そんな相手は、これまで居なかった。いつも求められている顔をしたし、いつも相手に合わせて性格を変えていた。そうするのが生きるのに最適だと、知っていたから。
それでも、この女を相手にする時だけは、気を遣う必要なんてない。そう思えるだけ、私の心は絆されてしまっている。
親友と呼べる相手にまで気を遣っていた私が、気を遣わないでいられる――、それだけで、私の心は救われる。

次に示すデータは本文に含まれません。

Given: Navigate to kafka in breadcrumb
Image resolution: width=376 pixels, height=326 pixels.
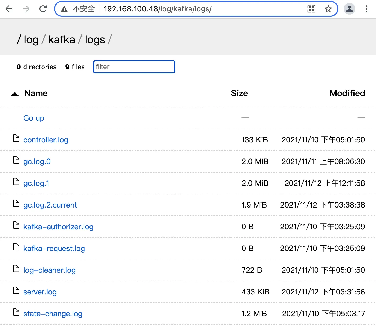Looking at the screenshot, I should pos(61,40).
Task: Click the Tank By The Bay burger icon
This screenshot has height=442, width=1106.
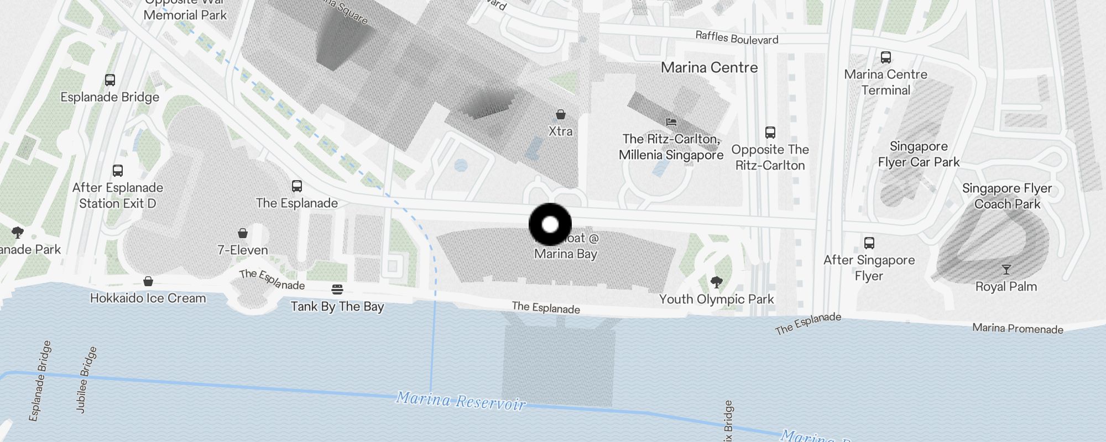Action: tap(337, 290)

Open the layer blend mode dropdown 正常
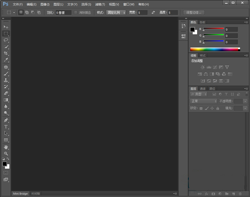click(x=203, y=101)
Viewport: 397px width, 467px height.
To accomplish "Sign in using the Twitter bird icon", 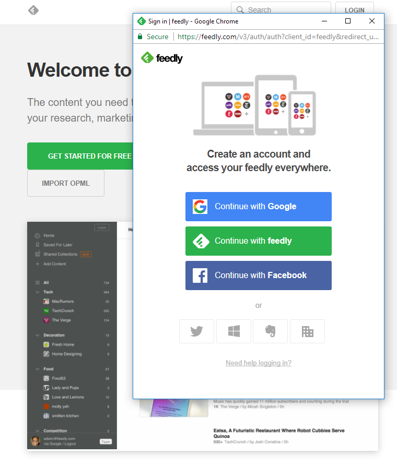I will 196,331.
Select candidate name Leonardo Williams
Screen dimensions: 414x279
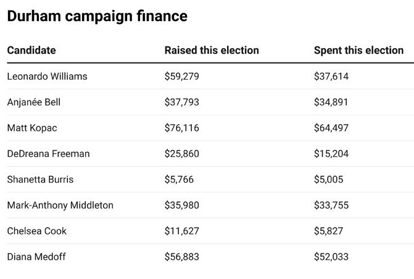47,77
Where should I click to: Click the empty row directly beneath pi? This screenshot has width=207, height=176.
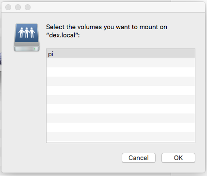pyautogui.click(x=121, y=63)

間仲人見は、私の膝を堪能するかのごとく顔をこすりつける。
すると当然だが腰紐一本で留めてるバスローブは徐々にはだけていき、素足が露わになる。
――ぺろり、と。
間仲人見は、私の腿を舐めた。
「気持ち悪いからやめて」
「嫌だと言ったら?」
「蹴り落とす」
そう返すと、嬉しそうに「ふふふ」と笑う。
――そして、くるりと顔をこちらに向けてきた。
青みがかった瞳が、私のことをじっと見上げた。
何を言うでもなく、ただ、膝の上から私のことを見つめてくる。
「ん」と唇を突き出してきたので、ぎゅむ、と親指を押し付けた。誰がするか。
「疲れた私を、癒してはくれないのかな」
「お風呂入って寝てきたら?」
「そういう、肉体的な疲れじゃなくて――」
「どこで何してきたか教えてくれたら、いいよ」
「…………」
ほら、まただ。
都合が悪いと、すぐ黙る。ひょっとして聞こえてないんじゃないかと思うくらい自然な顔で、静かに微笑むのだ。

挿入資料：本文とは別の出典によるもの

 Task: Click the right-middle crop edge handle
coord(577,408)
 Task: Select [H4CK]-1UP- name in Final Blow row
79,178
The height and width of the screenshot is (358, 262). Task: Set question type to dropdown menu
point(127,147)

着ているのはパーティドレス――だろうか。ドレスといってもひらひらなわけではなく、あまりに日常遣いが出来なそうな服なのでそう思っただけである。
布は薄いが、確実に高いと思えるすべすべの生地。藍色がかったその服は、縫い目がどこにあるかも、肌にぴったりくっついていて、どうやって着れば良いかも分からない。
生まれてこの方ドレスなんて着たことがないから、「結婚式の参列者かな」くらいの印象しか持てないが、こんな女が参列したらみんな新婦じゃなくてこいつを見ちゃうでしょ。

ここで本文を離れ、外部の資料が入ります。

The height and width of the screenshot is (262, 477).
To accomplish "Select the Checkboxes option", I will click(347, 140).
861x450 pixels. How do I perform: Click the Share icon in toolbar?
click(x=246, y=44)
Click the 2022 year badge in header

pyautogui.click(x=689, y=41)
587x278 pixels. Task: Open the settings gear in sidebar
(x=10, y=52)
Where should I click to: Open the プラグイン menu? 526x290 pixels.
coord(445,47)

服は派手な色味でも構造でもないのに、とかく髪が派手だ。
胸を完璧にホールドする形で縫いあげられたドレスの胸部に触れると、どうやら下着など付けていないらしい。下着のラインとか浮き出そうだと思ったが、なるほど付けないのか。
「ひゃんっ」なんてわざとらしく声を上げられたのがちょっとムカついたので、ぐに、と握ってみた。うわっ柔らかっ。何入ってんの? 水まんじゅう? 同じ女なのに敗北感すっごいな。正直お金とかよりこの胸の方が羨ましい。
「このまま少し、眠らせて」
「……うん」
そう言うと、――本当に寝た。
すやすやと、小さな寝息を立てて。
外敵など存在しないかのごとく、安心しきった顔で。
膝に乗せた、変な女を見ていると。
私の中の何かが、悲鳴を上げる。
何を言っているか、全然分からないけれど。
きっと警鐘だろう。こんな胡散臭い女を信じるなと、私の理性が叫んでいるのだ。
――分かる。分かっている。
こんな、隠し事まみれで何も語らない女を、信じられるはずがない。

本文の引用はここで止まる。